* [GIVEN TEXT]

- - - -

Trey Edward Shults' US hit arrives in the UK. It’s a particularly unsettling piece of cinema, too…

There’s very little about It Comes At Night that I’d class as comfortable viewing. The second film from writer/director Trey Edward Shults is 91 minutes of unsettling, often gripping filmmaking, that pitched a tent inside my brain and has stayed there since I watched it. I can’t honestly say I enjoyed watching it too much, but I can say it’s a fierce, impressive piece of work.

Its origins are important. Shults has been open about the fact that he didn’t have much of a relationship with his father, and that the two of them only really came back together when his dad was dying. He wrote the first draft of the script to It Comes At Night in pretty much the immediate aftermath of his father’s death, and the power of the motion throughout the finished film is real evidence of that. The film opens with a shocking, destabilising moment, but then shifts its goalposts a little, taking a little influence from Jeff Nichols’ outstanding Take Shelter, and evoking memories of Chris Gorak’s 2006 drama Right At Your Door.

We’re in what seems to be a post-apocalyptic world, with a small family of three – led by Joel Edgerton, in another typically brilliant performance – locking themselves away in the woods, trying to keep safe from an unnamed threat that’s infecting the world. From the off there’s a constant unease, the sense that a threat is just outside the door. And then another family discovers the little retreat. Are they infected? Are they trustworthy? Can two families live side by side, and are the stories they’re telling true? Given that the film is already rich in atmosphere by the time the two families come together, you could correctly conclude that the unspoken tension gets turned up, and turned up well. Shults then undercuts this with a leftfield score from Brian McOmber, that adds to the feeling of never really letting you settle.

There is a problem in a film being so relentlessly uncomfortable. It doesn’t help that the movie is being promoted as a horror movie, when it clearly isn’t. This is a mix of things: a bit of thriller, a bit of horror, but at heart, a drama that may even benefit from the claustrophobia of the stage as much as film. The narrative feels a little uneven at times too, and as odd as it might sound, it doesn’t feel like the shortest 91 minute film.

It’d be remiss too not the mention the divide between audiences and critics on its US release. Whereas the film has earned mainly strong reviews, there’s been a little bit of an audience backlash against it. I contend that’s a by-product of how the film has been sold, though. That its marketing got it to the top ten at the US box office, but its director, conversely, never envisaged it as a mass market film.

Instead he saw, and delivered, a far rawer piece of work, one that I think will continue to find audiences over a far longer period of time. Shults is clearly a filmmaker to watch too, juggling a small budget and picking his shots. His choices are very personal ones, and the film was born out of a very dark place. The end result, though, is one of the more unsettling pieces of cinema you’re likely to see all year.

It Comes At Night is in UK cinemas now.

- - - -

* [MATERIAL SHOWN]
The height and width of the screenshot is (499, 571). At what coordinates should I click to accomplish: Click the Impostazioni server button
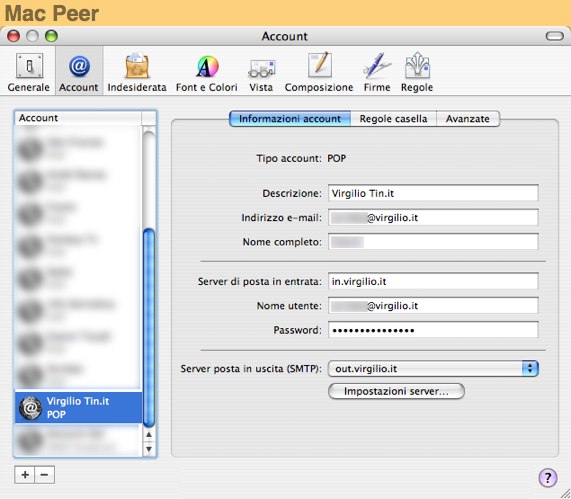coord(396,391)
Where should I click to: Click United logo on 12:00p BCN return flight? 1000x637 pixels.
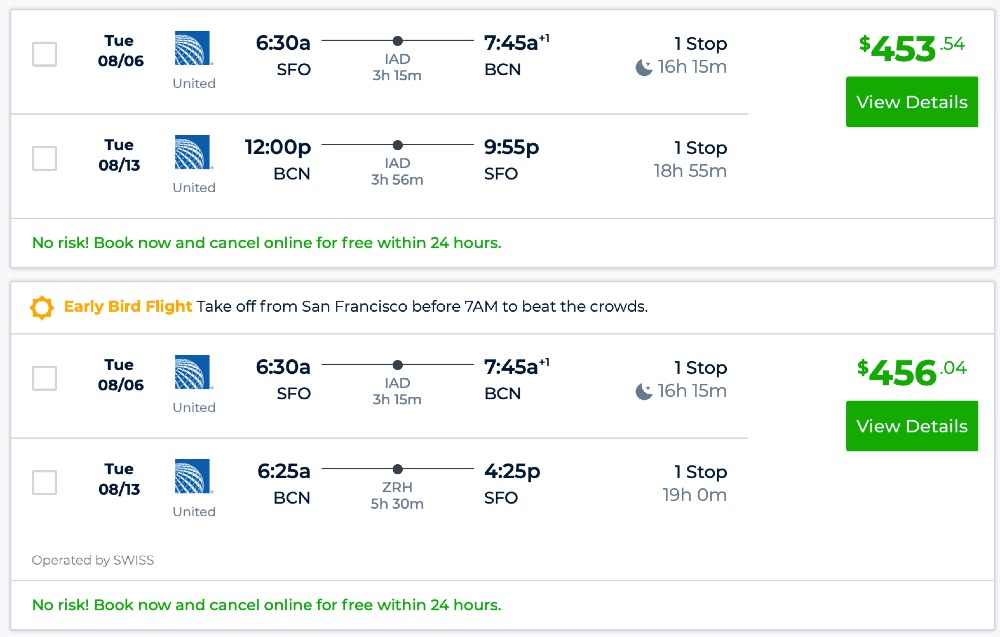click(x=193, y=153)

- - - -

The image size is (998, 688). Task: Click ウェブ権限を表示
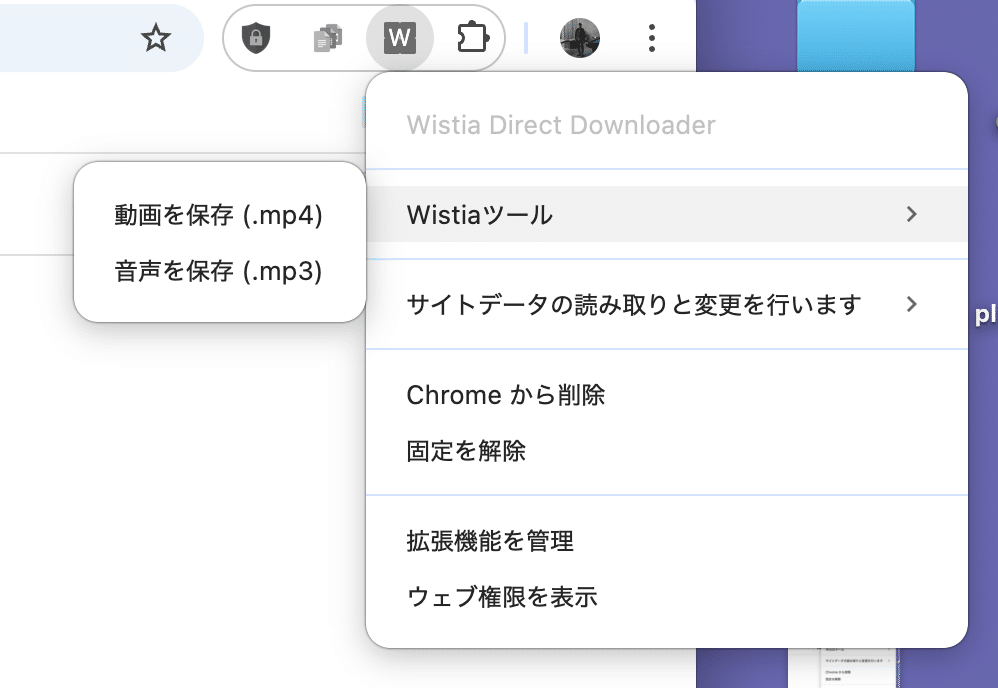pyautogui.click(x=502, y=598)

- - - -

* [EXERCISE PROMPT] Condense the paragraph of the It Comes At Night review that begins "There is a problem in a film" into a short bulleted list that keeps its main points. The material has no connection to the film review.

* [RESULT]
- The film's relentless discomfort is a problem.
- It is marketed as a horror movie, but it clearly isn't one.
- It mixes thriller and horror, but at heart it is a drama that might suit the stage as well as film.
- The narrative feels a little uneven at times.
- It doesn't feel like the shortest 91-minute film.